Material supplied:
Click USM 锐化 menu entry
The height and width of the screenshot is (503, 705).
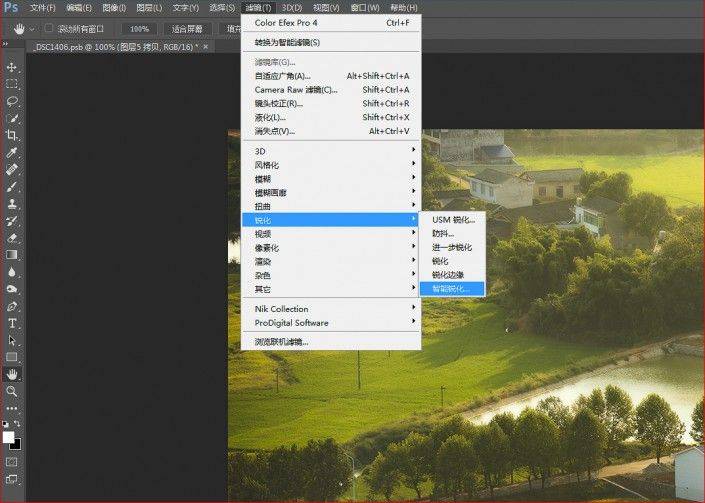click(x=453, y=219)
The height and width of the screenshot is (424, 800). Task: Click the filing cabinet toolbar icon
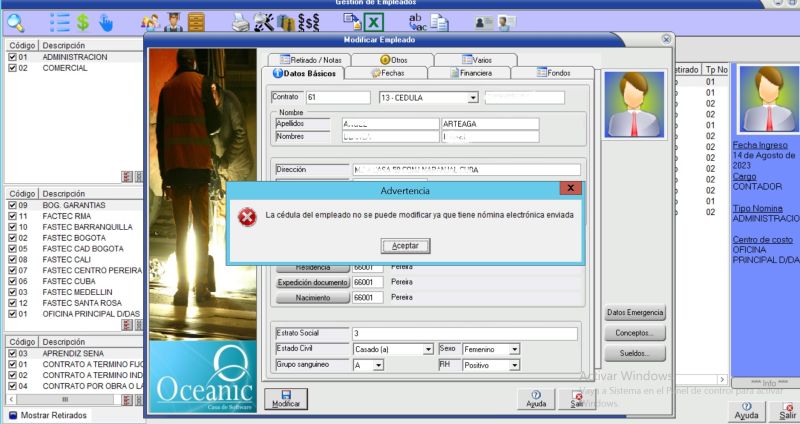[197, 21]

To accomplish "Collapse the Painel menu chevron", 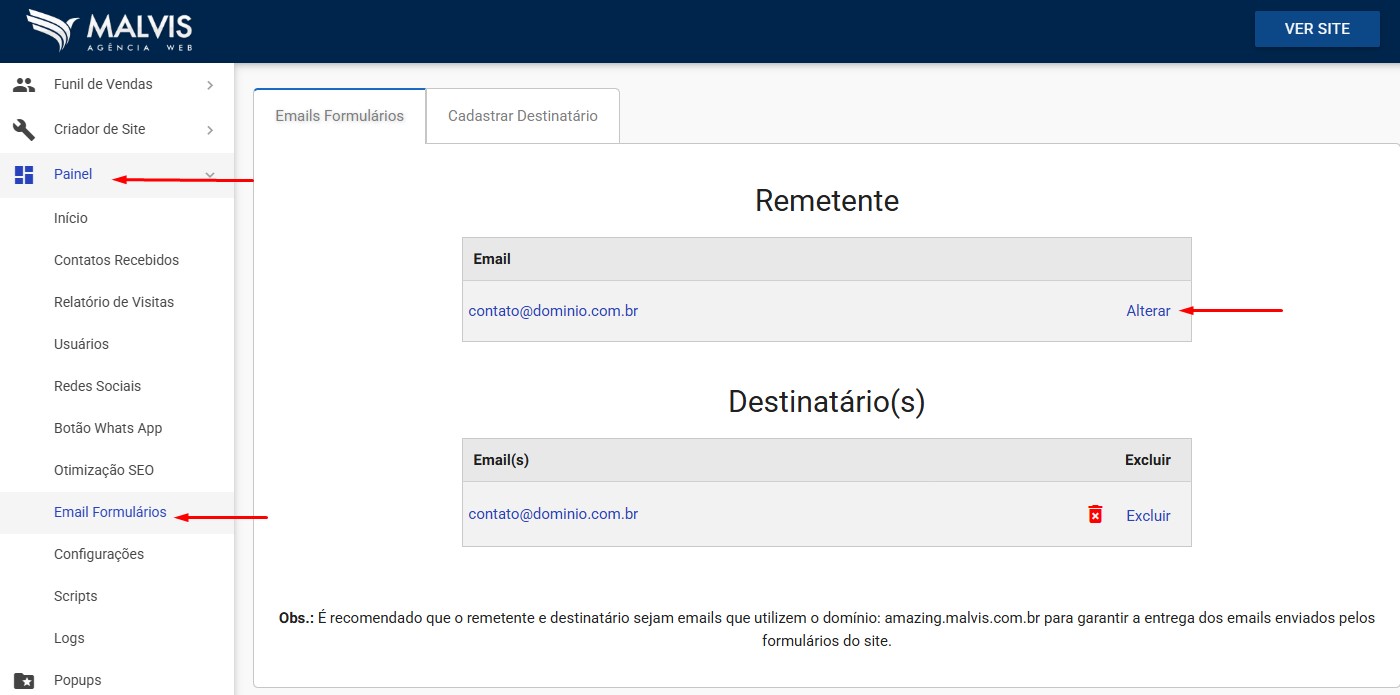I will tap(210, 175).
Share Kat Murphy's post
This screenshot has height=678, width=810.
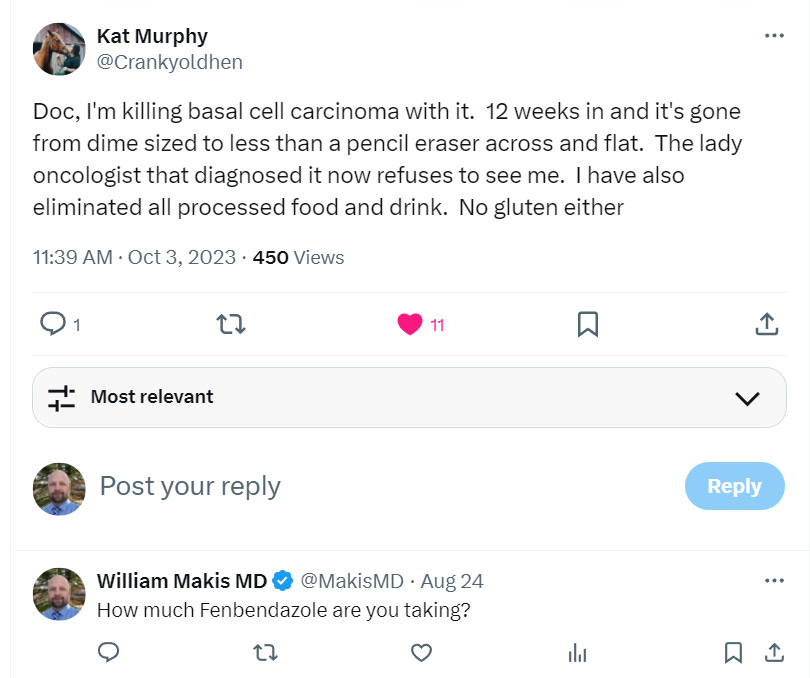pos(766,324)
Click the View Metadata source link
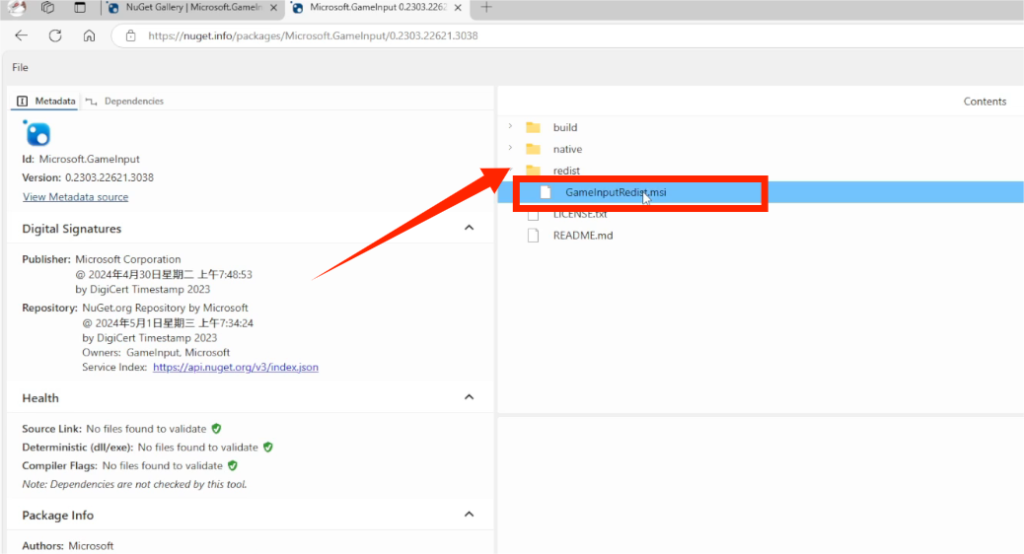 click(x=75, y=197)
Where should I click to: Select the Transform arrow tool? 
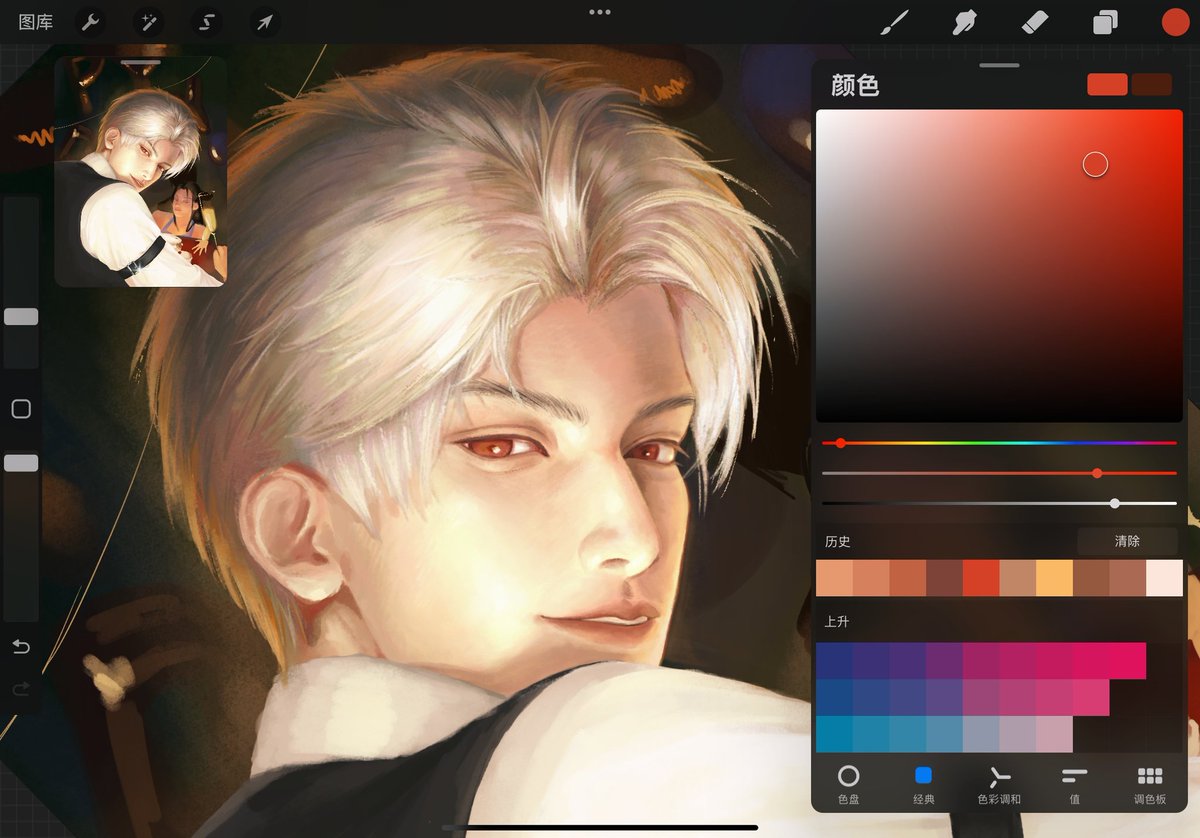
--
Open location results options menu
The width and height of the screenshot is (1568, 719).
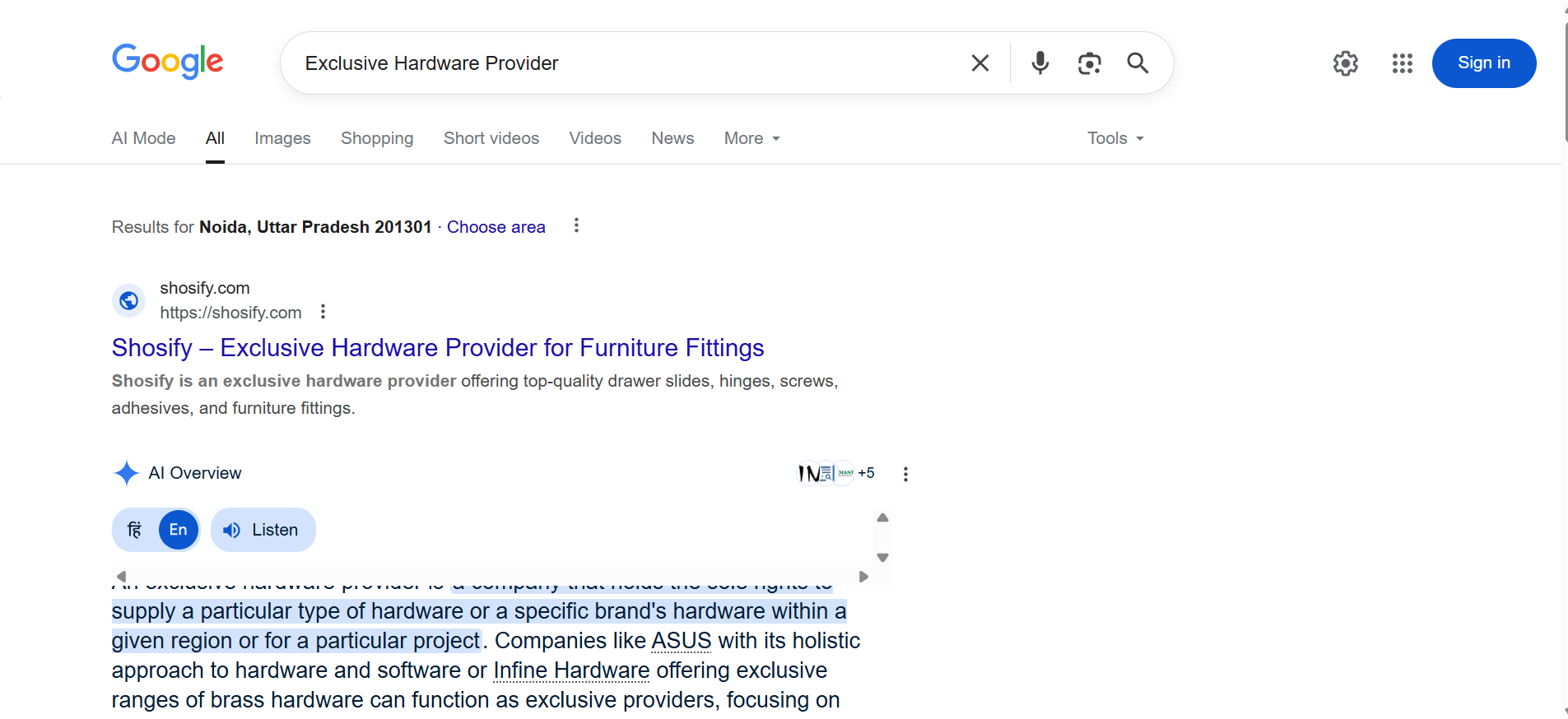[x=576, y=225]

Activity: Those lines of the records above that run from the one containing "Click the View Metadata source link" through the one containing "Where should I" should be returned exactly, with no pictures among them.

Result:
Click the View Metadata source link
 click(x=75, y=197)
Where should I click to: Select the Transform arrow tool? 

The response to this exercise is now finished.